Friday, June 29, 2012

Controversial Commercial

The National Association of Mental Illness is furious about a commercial General Motors ran during the Super Bowl that depicted a GM manufacturing robot taking a suicidal leap from a bridge because it had made a mistake on the assembly line. The robot is fired because of GM's "obsession" with quality.


In a letter to GM on February 7, NAMI warned that concerns over depictions of suicide in mass media have been raised in the past by the U.S. Surgeon General, Center for Disease Control and Prevention, and National Institute of Mental Health -- as well as groups like NAMI -- because of the risk of "suicide contagion," the clinical term for "copy cat" suicides.

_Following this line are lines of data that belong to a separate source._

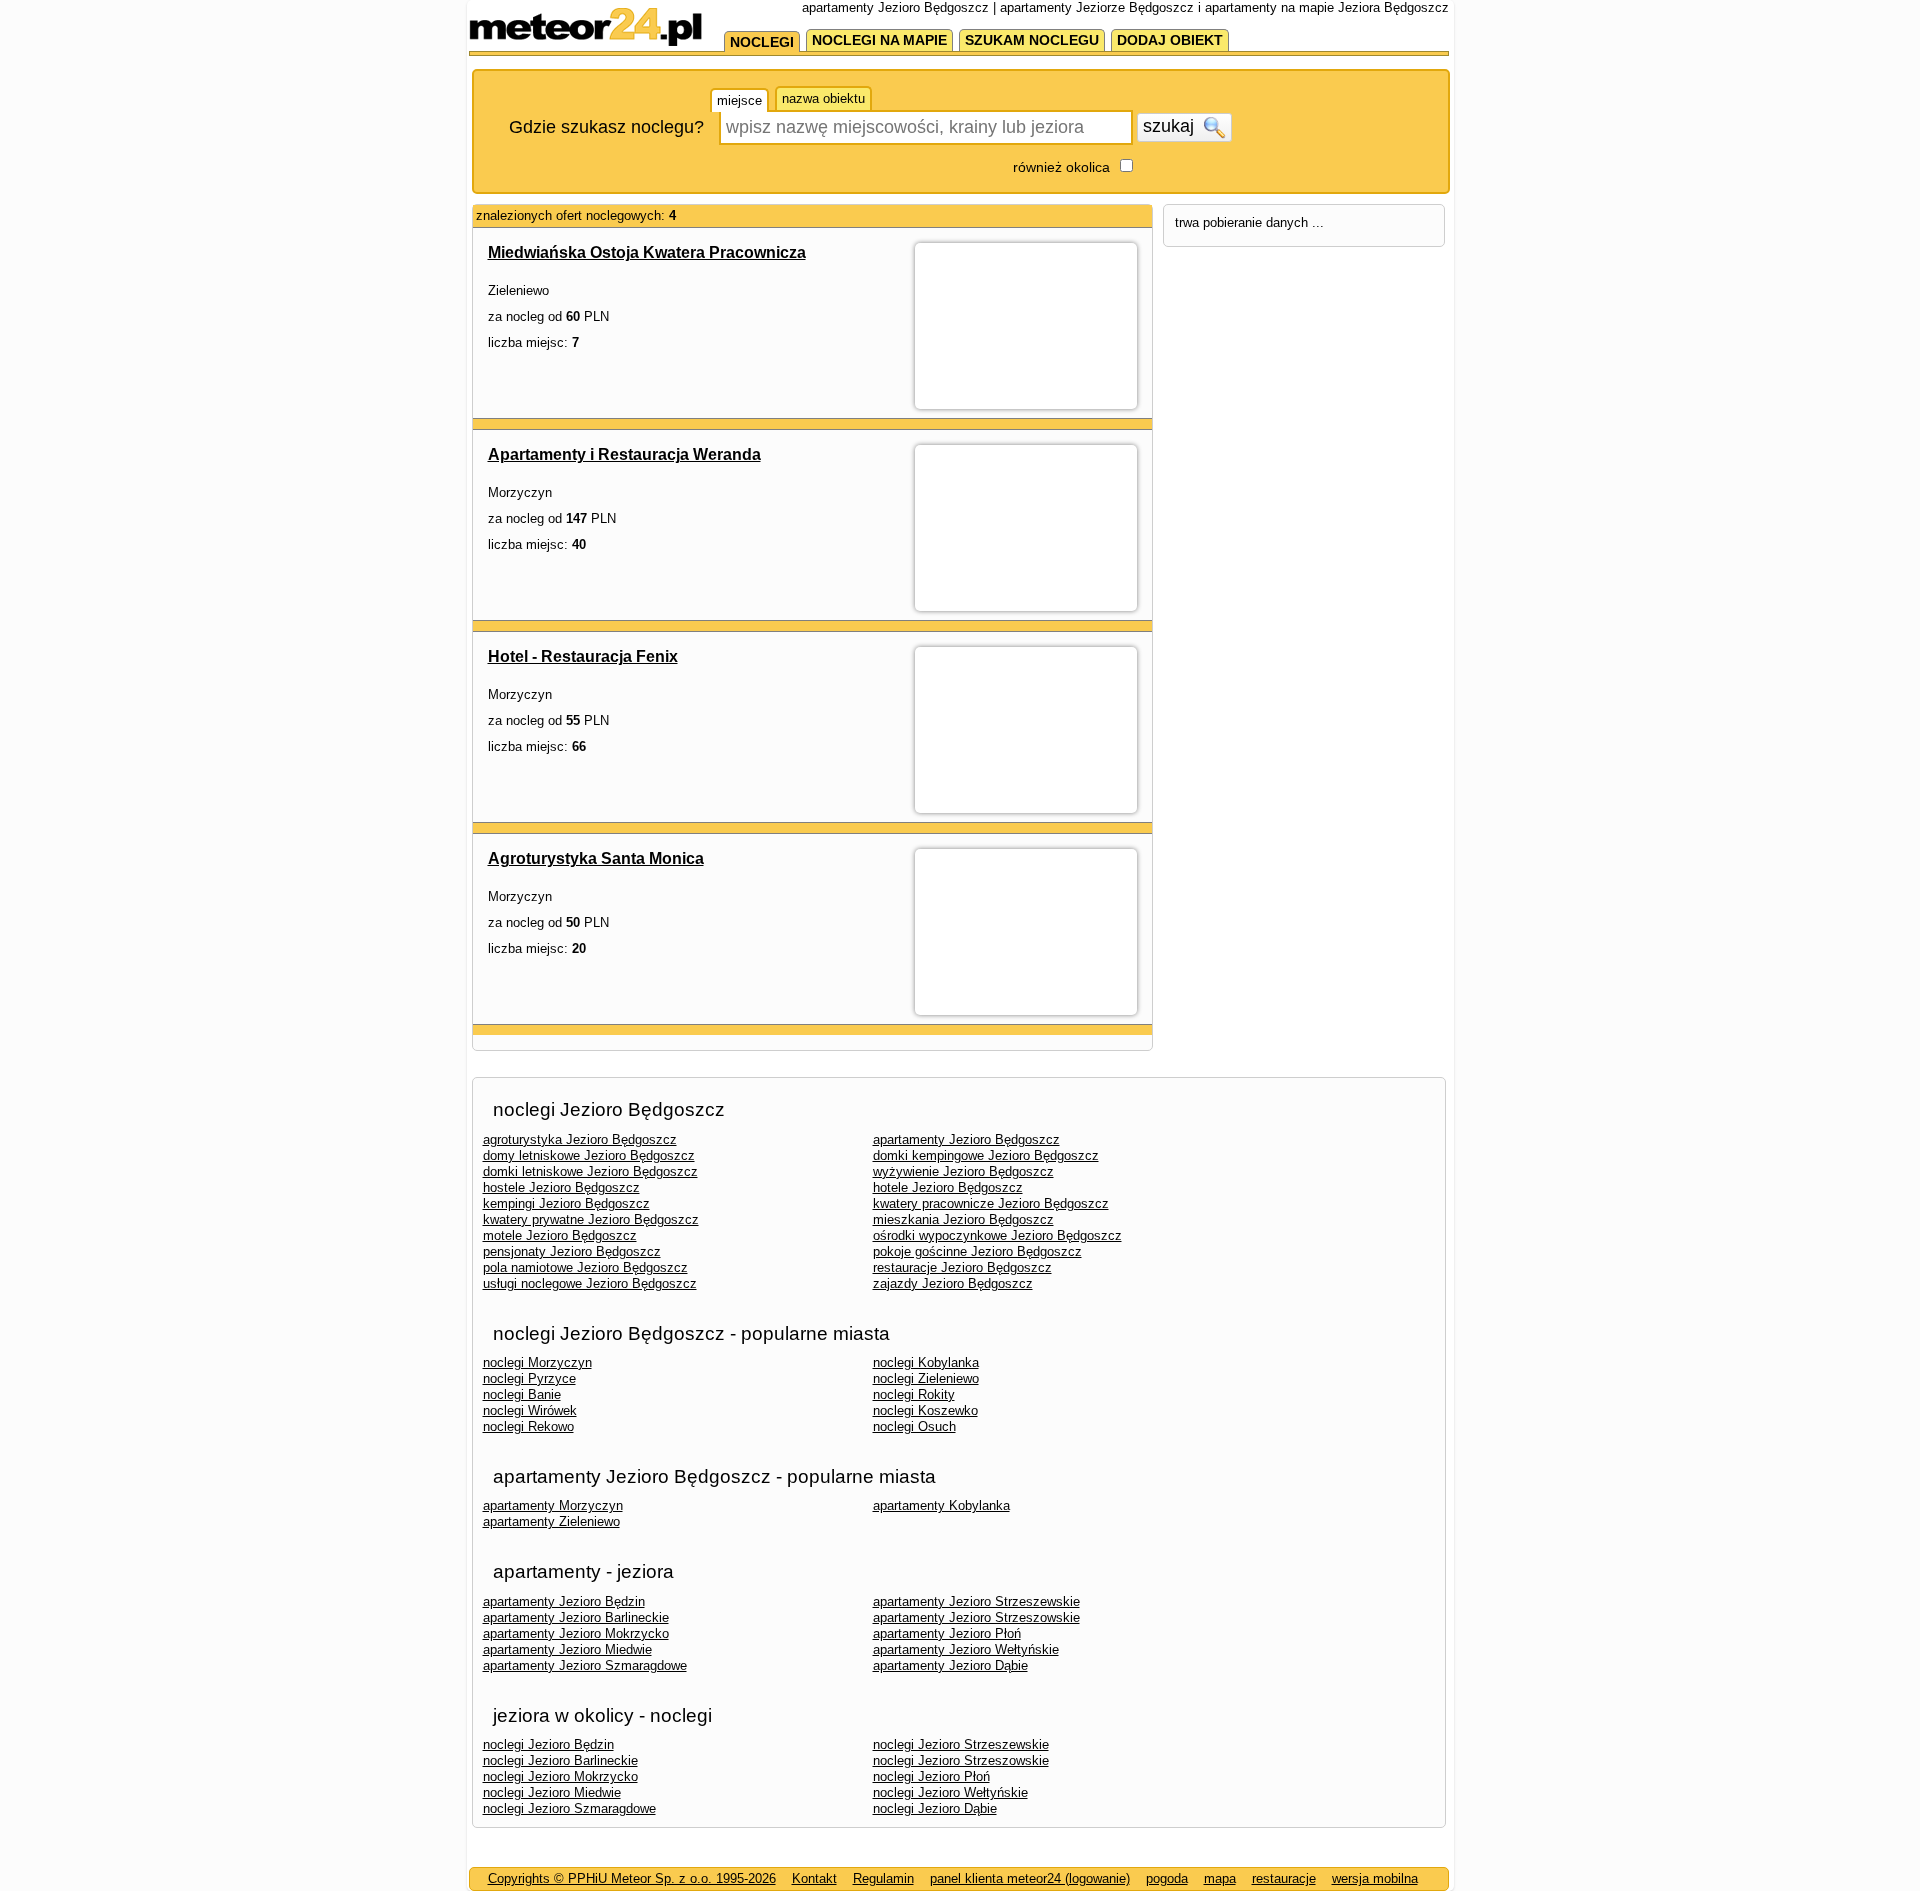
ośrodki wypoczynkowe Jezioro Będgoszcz (997, 1235)
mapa (1220, 1878)
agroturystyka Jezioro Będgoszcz (580, 1139)
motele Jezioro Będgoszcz (560, 1235)
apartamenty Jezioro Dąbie (950, 1665)
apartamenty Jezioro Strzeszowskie (976, 1617)
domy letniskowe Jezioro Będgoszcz (589, 1155)
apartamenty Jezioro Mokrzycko (576, 1633)
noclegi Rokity (914, 1394)
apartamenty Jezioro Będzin (564, 1601)
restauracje (1284, 1878)
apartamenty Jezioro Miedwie (567, 1649)
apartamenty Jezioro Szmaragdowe (585, 1665)
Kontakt (814, 1878)
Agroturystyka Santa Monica (596, 858)
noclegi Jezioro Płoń (931, 1776)
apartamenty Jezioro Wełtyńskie (966, 1649)
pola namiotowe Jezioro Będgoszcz (585, 1267)
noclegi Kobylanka (926, 1362)
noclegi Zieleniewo (926, 1378)
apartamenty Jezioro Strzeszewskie (976, 1601)
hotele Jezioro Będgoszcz (948, 1187)
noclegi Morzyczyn (537, 1362)
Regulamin (883, 1878)
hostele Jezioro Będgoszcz (561, 1187)
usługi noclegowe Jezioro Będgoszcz (590, 1283)
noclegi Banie (522, 1394)
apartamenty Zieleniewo (551, 1521)
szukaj (1171, 126)
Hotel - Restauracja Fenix (583, 656)
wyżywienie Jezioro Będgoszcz (963, 1171)
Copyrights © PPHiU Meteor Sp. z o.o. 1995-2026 (632, 1878)
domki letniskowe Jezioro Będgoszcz (590, 1171)
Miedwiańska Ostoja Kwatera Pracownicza (647, 252)
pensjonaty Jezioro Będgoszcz (572, 1251)
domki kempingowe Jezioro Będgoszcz (986, 1155)
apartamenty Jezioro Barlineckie (576, 1617)
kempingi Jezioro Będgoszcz (566, 1203)
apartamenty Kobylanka (941, 1505)
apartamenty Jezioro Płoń (947, 1633)
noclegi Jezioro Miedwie (552, 1792)
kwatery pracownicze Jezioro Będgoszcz (991, 1203)
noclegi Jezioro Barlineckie (560, 1760)
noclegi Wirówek (530, 1410)
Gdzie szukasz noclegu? (606, 127)
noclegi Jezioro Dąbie (935, 1808)
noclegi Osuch (914, 1426)
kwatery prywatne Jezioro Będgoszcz (591, 1219)
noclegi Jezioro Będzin (548, 1744)
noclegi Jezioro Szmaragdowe (569, 1808)
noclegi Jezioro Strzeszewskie (961, 1744)
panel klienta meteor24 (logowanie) (1030, 1878)
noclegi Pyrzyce (529, 1378)
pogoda (1167, 1878)
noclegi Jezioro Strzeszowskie (961, 1760)
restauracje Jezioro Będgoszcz (962, 1267)
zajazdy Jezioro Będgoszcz (953, 1283)
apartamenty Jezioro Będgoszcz (966, 1139)
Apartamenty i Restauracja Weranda (624, 454)
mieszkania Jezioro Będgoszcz (963, 1219)
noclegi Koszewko (925, 1410)
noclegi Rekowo (528, 1426)
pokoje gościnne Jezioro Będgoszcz (977, 1251)
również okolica (1061, 167)
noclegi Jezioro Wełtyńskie (950, 1792)
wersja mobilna (1375, 1878)
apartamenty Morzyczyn (553, 1505)
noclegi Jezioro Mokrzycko (560, 1776)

In addition, suicide rates increase as unemployment rises. GM has engaged in major restructuring that has caused many employees to lose their jobs, NAMI noted in its letter. "The irony is unbelievably callous," making the ad "even more distasteful."


GM's tepid response -- noting that the company had received a handful, but not a "tsunami" of complaints" -- did not improve matters. And regardless of one's position on the merits of NAMI's complaint (which, for the record, I find quite reasonable), assessing the worth of the point by reference to how many persons it seemed to bother probably isn't the most refined heuristic. The fact that majorities of people are not bothered by events does not alone imply their permissibility.